Story 02

経済成長著しいベトナムから拡がる
丸紅テクノシステムのグローバルネットワーク

2019年7月19日 取材

“インスタントラーメンからロケットまで”
幅広い商材を扱う「商社の仕事」が凝縮

2018年4月、丸紅テクノシステム・ベトナム会社が新たなスタートを切った。“これからのベトナムが面白い”。このマーケットで社長に任命されたのは、産業機械一筋20年、ドイツで3年間の駐在経験もした森隆治だ。
従来は工作機械に特化した拠点であったが、更に取扱い商品を一般的な産業機械にも広げた。お客様のニーズがある産業機械は何でも取り扱い、その守備範囲はかなり広い。「朝は冷凍食品加工機械の説明をして、午後からは太陽光発電設備の技術打ち合わせ、さらに次の会議では自動車用部品の工作機械の提案、といったことは日常茶飯事です。
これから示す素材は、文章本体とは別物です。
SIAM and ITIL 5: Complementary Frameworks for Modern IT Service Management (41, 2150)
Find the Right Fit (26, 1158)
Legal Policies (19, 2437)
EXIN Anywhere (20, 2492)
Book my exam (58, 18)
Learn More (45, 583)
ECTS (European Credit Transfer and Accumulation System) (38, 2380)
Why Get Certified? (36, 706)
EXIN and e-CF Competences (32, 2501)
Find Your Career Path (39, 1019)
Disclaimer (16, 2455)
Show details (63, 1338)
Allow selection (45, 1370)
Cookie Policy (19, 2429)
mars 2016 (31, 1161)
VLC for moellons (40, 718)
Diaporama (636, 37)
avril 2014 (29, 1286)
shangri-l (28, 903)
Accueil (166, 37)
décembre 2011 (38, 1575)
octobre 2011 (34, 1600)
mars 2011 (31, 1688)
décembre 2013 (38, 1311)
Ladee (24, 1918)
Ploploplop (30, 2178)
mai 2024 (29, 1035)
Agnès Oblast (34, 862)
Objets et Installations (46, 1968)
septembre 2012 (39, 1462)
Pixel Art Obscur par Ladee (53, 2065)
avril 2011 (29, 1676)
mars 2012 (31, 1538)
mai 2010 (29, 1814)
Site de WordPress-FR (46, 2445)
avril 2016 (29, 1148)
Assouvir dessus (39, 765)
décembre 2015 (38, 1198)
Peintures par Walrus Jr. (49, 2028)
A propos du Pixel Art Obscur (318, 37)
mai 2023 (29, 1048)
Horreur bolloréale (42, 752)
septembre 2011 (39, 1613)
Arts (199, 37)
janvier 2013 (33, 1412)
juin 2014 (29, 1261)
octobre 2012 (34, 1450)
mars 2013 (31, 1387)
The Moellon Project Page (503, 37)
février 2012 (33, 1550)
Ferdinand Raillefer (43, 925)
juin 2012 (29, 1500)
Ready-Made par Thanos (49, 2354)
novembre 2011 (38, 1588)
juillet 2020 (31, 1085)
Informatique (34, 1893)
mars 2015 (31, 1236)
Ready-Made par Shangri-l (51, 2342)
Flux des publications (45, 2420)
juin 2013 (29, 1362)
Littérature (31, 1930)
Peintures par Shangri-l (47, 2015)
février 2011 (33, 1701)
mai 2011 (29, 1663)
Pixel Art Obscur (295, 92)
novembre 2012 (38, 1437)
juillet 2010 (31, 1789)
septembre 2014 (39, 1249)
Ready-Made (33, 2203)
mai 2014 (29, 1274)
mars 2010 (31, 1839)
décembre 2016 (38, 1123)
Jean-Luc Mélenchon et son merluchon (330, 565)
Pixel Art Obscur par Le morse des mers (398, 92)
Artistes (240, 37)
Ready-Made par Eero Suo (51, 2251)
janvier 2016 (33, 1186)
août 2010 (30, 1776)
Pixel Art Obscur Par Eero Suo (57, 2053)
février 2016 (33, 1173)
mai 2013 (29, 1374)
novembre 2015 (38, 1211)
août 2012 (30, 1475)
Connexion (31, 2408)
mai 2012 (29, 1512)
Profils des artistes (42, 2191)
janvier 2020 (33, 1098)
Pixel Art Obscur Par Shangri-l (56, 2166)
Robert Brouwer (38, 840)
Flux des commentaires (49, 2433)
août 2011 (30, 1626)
丸紅テクノシステムの各事業部とコミュニケーションを精力的に取り、それがベトナムのどんな企業に売れそうかを考え、営業をしています」
入社後、長くPETボトルの成形機を販売していた経験から、そのプラスチック加工・成形機周りが自身の強みではあるものの、ドイツ帰国後から手掛け続ける太陽光発電の商材にも力を入れて活動する。

丸紅テクノシステム・ベトナム 森社長

ベトナム会社では「待っていても仕事は来ない」。省エネ設備や自動化などの設備の話から生産ラインの歩留まり改善の提案まで、お客様の元へ提案に出向く。
「ベトナムでも再生可能エネルギーの機運が高まっており、太陽光発電機器は様々なお客様に、共通して話題となる商材です。今日はプラスチック加工メーカー、明日は飲料メーカー、明後日は自動車メーカーと、分野を選ばず営業に行くことができます。太陽光を切り口に、訪問した営業先に我々の提案をぶつけ、またその中で今抱えている困りごとを聞き出し、それを解決できる様々な提案を丸紅テクノシステムの方々と協力して練り出しては提案に行く、その繰返しです。ドイツのスタッフに『僕達は日本の本社のExtended Armなんだ』と言われた言葉を思い出して、意思を持って操られてます」

“明日はもっと良くなる” 若くて活気に溢れた、成長市場

ホーチミンの中心街の三和ビルで活気のある職場

ベトナム人は思いやりがあり心温かい人が多い。質問をすると、相手の喜ぶ答えを返してくる傾向がある。例えば“もうやったよね?”と尋ねると、笑顔で“やりました!”と答えが返って来ます。まだ指示はしてないのに、、、
「こちらに気を遣ったコミュニケーションをしてくれるので、Yes/Noの質問をすると全く違った内容になってしまいます。それはお客様でも仲間でも一緒です。曖昧な所や重要な所は何度も方法を変えて確認していくことが重要ですね」

一方で、今、経済が急成長しているのが、ベトナムの特長でもある。人口は9,600万人を超え、毎年約100万人ずつ増えている。平均年齢は30歳で、誰もが“明日はもっと良い日になる“と信じている、若く、活気のある国だ。
「ベトナムは今、産業・工作機械に最も商機がある国の1つだと感じています。輸出の生産拠点でありながらも自国での消費も強い。離島もなく国土全体がインドシナ半島に位置しているため、日本からのアクセスは抜群、アジア他国であるような宗教上の難しさもありません」

ベトナムでの成功体験が、次の市場開拓に活きる

“ビジネスを通してベトナムの経済成長を肌で感じる”という。
何でも可能性がある市場ではあるものの、自分のアンテナの感度が悪いと情報が流れていってしまう。常に意識してアンテナを高く、感度良くすることで新しい発見、発展につなげていける、またその可能性がこのベトナムにはあると確信している。市場があるのだから、あとは自分の問題だ。その為にも常に何かを感じ、考える癖をつけている。ベトナム赴任に向けた自分に言い聞かせた言葉は “SERENDIPITY”という言葉だそうだ。
今後、丸紅テクノシステムは次の国、マーケットへ進んでいく。ベトナムのようなポテンシャルのある国が出現すれば、次はそこを狙いにいくことになる。
「それは、アフリカかもしれませんが、私のベトナムでの成功が、丸紅テクノシステムの次の海外展開の方向性を決めるための重要な要素になると考えています。その意味では結果が重要であり、プレッシャーは感じてます」
ベトナムと日本の時差は2時間。時差が8時間ほどもある欧州に比べ、リアルタイムで働ける分、働きやすい環境と言える。現在、オフィスはホーチミンの一等地にあり、観光客も多く活気に溢れた、成長まっただ中のベトナムを目の当たりにできる場所だ。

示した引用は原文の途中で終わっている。